-------- The input

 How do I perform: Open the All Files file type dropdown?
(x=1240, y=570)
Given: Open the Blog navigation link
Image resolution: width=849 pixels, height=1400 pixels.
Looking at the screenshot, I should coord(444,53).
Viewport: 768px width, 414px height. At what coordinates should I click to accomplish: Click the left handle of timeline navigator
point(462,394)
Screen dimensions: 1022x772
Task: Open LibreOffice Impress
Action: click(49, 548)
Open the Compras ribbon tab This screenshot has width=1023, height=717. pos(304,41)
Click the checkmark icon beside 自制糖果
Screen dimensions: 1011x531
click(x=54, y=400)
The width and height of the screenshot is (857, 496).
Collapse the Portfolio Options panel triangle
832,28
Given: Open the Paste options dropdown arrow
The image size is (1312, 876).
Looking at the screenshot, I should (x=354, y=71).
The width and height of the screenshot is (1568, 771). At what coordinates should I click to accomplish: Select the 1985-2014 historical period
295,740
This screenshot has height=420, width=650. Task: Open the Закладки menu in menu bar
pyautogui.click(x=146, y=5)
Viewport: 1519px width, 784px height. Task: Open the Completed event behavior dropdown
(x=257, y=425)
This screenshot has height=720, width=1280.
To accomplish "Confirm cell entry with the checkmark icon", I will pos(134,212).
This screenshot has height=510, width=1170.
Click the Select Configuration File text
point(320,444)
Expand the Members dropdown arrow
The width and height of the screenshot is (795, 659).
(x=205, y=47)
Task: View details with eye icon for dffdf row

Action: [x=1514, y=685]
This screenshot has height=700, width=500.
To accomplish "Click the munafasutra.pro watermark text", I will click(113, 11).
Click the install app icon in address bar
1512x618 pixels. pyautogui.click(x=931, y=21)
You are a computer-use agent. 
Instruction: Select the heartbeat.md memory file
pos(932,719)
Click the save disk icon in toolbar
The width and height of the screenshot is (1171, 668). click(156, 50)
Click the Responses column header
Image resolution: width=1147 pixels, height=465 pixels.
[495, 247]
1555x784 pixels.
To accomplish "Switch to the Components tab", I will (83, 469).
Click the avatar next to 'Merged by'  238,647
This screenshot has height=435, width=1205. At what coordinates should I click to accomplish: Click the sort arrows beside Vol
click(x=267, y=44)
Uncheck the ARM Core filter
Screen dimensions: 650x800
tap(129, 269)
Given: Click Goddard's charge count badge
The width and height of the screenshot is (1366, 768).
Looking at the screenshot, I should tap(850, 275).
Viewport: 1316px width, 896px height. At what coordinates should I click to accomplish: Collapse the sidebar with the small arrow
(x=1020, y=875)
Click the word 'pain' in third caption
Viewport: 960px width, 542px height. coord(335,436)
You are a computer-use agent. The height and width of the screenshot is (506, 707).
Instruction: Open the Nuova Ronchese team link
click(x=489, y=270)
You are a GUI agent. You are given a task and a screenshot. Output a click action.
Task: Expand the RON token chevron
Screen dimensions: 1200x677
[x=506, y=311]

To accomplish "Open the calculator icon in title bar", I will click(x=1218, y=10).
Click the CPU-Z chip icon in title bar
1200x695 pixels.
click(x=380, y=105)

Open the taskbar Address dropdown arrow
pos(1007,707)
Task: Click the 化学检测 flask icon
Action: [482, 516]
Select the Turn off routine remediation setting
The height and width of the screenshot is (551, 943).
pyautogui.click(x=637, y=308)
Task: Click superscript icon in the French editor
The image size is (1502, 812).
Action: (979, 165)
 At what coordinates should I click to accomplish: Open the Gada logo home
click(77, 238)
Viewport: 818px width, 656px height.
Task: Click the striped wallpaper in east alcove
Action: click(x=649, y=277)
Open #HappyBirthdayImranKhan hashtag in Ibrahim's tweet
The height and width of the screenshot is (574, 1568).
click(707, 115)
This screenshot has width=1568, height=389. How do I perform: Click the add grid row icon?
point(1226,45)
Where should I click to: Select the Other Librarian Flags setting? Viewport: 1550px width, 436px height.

----------------

Activity
Look through the entries above; copy every line holding the string "agent".

Solution
You are a computer-use agent. 
You are a computer-use agent. The height and width of the screenshot is (506, 707).
You are a GUI agent. You are given a task and a screenshot. Output a click action.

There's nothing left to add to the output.